Titles and beginnings of a large text (larger than half a page) start with a sequence starting with yi mgo ༄༅། །. The second and following lines of the heading are indented to the position of the second shad །.

Indented text (like verses)

Headlines use paragraph breaks. Headlines may be colour coded using dark blue.

If a root text contains few comments, comments are written in a smaller font than the root text. If the majority of the text is comment, then the root text is marked by colour (dark red).

A shad ། never starts a new line.

If a shad ། appears after the first syllable of a new line, it is replaced by a rinchen spungs shad ༑. Equally the sequence after the first syllable of a line ། ། is replaced by ༑ ༑. This rule does not apply for the first line of a paragraph or a last shad of a paragraph. If it is an and of a section that is followed by yig chung, this rule still applies.

ཀ and ག are never directly followed by a shad །. Cases with two shad (verses) are written ག ། or ཀ །. This also applies for ཀ and ག with vowel markers, but does not apply if super- or subscripts exist as in the example of སྒ། །.

We developed a Extension that implements these rules in your document.
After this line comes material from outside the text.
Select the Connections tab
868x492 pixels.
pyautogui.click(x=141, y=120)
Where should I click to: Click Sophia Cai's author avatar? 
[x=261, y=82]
Ideally Tibetan text should be left and right justified.

Difficulties using typesetting software (focus: OpenOffice)

To solve the problems listed below, we wrote an Extension which handles these problems.
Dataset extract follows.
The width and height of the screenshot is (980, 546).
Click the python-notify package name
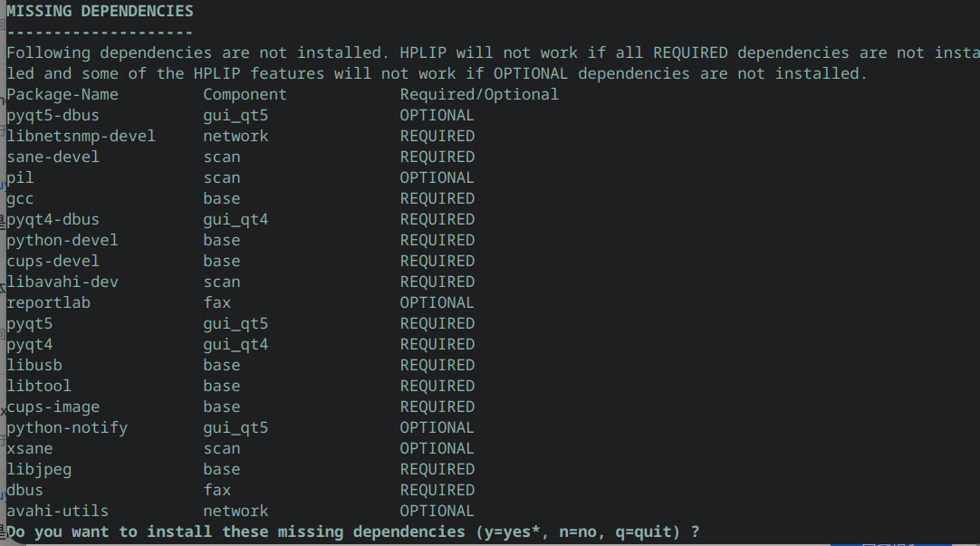(67, 427)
All spaces within Tibetan texts must be U+00A0 non-breaking space. To type them from the keyboard use <Ctrl><Space> (OOo handled wrongly non breaking spaces, however it is solved in version 2.4)
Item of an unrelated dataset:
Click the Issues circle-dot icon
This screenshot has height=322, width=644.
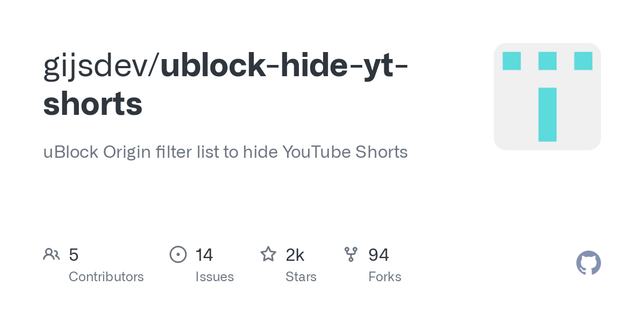point(178,254)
A shad ། should never be the first character in a new line. Non of the current text editors acknowledges that. Each reformatting of a given text can generate illegally positioned shad at the beginning of a line. When you have two shad ། ། make double sure to use non breaking spaces between them.

If the first syllable of a new line is followed by a shad །, this needs to be replaced by a rinchen spungs shad (རིན་ཆེན་སྤུངས་ཤད་ ) ༑. Non of the current text editors acknowledges that. Each reformatting of a given text can generate illegally positioned shad ། or rinchen spungs shad ༑.

Because of these previous problems it is very difficult to finalize correctly formatted documents. The slightest change, caused for example by changing a single letter causes reformatting of pages which will most likely cause a breach of the rules mentioned above. To solve this one should run the formating macro only on the final document, or rerun it after changes are applied.

It is illegal to break a line at a tsheg ་ in the middle of a Tibetan word.

Left- and right-justification of Tibetan text works only for 'small' font sizes in OpenOffice. This seems to be solved for the Linux version of OO 2.4. The formating macro solves this problem by inserting zero-wight-spaces (U+200B) after every thseg in the windows OOo version. It seems to work fine most of the time. Anyhow if the last character of the line is a non-breaking space (NBspace) it messes justification up in some cases. In order to solve this, one can replace these NBspaces with regular ones.